DEM’Lİ BELEDİYELER VE YENİ DÖNEM
Bitirirken gelişmelere göre ilerleyen günlerde yeniden ele almak üzere DEM Partili belediyelere dair de birkaç söz söylemek gerek. İlk kayyumlar atanmadan önce, Sur’da daha çatışmalar devam ederken Amed’te belediyenin çağrısıyla bir toplantıya katılmıştım. Kürt sinemacılar ve benim gibi İstanbul’dan gelmiş olanlar, bölge belediyelerinin kültür alanındaki sorumlularıyla “nasıl bir film festivali” sorusu üzerine kafa yormuş ve hayli de mesafe kat etmiştik. Diyarbakır merkezli olacak ve bütün bölgeye yayılacak uzun soluklu bir festival projesi masadaydı. Kürt Ulusal Sineması’nı büyütmeye dair böylesi bir adım heyecan vericiydi. Çünkü buna paralel olarak partinin yönettiği belediyelere sinema perdesi kazandırılması da planlanıyordu. Ancak o günden bugüne bölgede büyük bir tahribat yaşandı. Orada yaşayan ve üreten yönetmen dostlarımızın bir kısmı sürgünde. Eminim DEM Partili eşbaşkanlar kayyımların verdiği zararları tespit edip tedaviye başladıktan sonra önünde sonunda benzer projeleri hayata geçirmek için harekete geçecektir. Hali hazırda yapılmış o çalıştayın hafızası da duruyordur bir yerlerde.
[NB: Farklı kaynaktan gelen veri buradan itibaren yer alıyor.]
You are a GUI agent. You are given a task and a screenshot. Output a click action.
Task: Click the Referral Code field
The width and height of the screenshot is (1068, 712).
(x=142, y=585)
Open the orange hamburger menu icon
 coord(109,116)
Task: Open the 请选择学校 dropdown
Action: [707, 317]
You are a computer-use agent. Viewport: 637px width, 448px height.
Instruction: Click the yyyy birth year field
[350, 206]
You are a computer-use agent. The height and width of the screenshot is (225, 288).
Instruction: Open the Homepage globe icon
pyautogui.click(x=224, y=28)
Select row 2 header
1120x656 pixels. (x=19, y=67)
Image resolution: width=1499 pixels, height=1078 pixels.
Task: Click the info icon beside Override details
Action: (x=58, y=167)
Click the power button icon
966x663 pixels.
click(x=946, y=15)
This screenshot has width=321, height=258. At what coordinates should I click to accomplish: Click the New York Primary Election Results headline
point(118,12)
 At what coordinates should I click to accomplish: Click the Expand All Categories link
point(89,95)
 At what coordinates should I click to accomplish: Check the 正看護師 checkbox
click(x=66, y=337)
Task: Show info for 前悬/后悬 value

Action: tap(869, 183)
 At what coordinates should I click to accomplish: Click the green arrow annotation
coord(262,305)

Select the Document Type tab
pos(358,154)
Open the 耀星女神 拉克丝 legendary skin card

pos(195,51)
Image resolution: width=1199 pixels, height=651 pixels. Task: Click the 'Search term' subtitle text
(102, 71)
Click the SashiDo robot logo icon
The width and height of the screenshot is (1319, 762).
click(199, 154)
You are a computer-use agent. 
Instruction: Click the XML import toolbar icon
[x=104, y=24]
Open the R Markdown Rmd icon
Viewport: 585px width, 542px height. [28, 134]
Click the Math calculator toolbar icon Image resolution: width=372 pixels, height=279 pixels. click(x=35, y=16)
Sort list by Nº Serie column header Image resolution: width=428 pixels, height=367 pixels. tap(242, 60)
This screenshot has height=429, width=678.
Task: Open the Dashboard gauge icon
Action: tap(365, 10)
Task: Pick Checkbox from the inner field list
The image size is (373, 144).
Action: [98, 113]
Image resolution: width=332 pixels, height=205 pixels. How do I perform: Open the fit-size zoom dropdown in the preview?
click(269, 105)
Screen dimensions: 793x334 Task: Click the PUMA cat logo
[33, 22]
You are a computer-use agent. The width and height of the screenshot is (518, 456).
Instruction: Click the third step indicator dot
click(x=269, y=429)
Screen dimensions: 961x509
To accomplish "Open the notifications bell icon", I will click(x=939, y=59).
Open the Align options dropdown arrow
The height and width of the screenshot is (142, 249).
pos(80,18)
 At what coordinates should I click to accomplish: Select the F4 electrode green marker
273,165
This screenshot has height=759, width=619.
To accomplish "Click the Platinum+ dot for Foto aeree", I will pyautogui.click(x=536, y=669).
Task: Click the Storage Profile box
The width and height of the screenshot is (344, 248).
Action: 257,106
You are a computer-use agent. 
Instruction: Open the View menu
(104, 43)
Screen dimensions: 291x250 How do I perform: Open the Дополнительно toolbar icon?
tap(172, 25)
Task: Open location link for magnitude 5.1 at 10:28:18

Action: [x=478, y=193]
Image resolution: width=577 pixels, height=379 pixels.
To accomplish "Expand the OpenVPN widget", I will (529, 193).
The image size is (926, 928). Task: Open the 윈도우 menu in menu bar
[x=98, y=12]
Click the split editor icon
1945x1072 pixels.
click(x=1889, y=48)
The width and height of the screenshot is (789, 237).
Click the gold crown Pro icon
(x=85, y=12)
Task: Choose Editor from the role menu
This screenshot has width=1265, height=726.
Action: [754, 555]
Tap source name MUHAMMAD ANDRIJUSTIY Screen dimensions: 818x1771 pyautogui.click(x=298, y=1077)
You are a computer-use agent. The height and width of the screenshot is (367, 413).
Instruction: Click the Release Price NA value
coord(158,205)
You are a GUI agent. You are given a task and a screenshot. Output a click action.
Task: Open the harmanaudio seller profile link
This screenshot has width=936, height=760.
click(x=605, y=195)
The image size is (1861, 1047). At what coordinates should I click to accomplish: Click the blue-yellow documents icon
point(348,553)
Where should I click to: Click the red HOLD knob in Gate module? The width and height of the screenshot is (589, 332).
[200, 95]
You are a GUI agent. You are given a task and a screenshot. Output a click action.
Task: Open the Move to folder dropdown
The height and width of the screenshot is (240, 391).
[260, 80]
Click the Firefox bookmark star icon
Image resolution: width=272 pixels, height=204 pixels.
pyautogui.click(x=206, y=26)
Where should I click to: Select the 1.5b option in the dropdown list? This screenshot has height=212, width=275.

O çalıştayda konuşmaya fırsat bulamadığımız başlıklardan birisi bu festivalleri kimin düzenleyeceği, kimlerin sorumluluğunda olacağıydı. Ama bu sorunun cevabı çok net biçimde “tabii ki Kürt sinemasının her türden bileşeni” olduğu için tartışmaya açmadık belki de. Antalya, Adana’da yapıldığı gibi ‘parayı verenin düdüğü çaldığı’ değil, sinemacıların konuştuğu, filmlerin konuşulduğu festivaller umuduyla…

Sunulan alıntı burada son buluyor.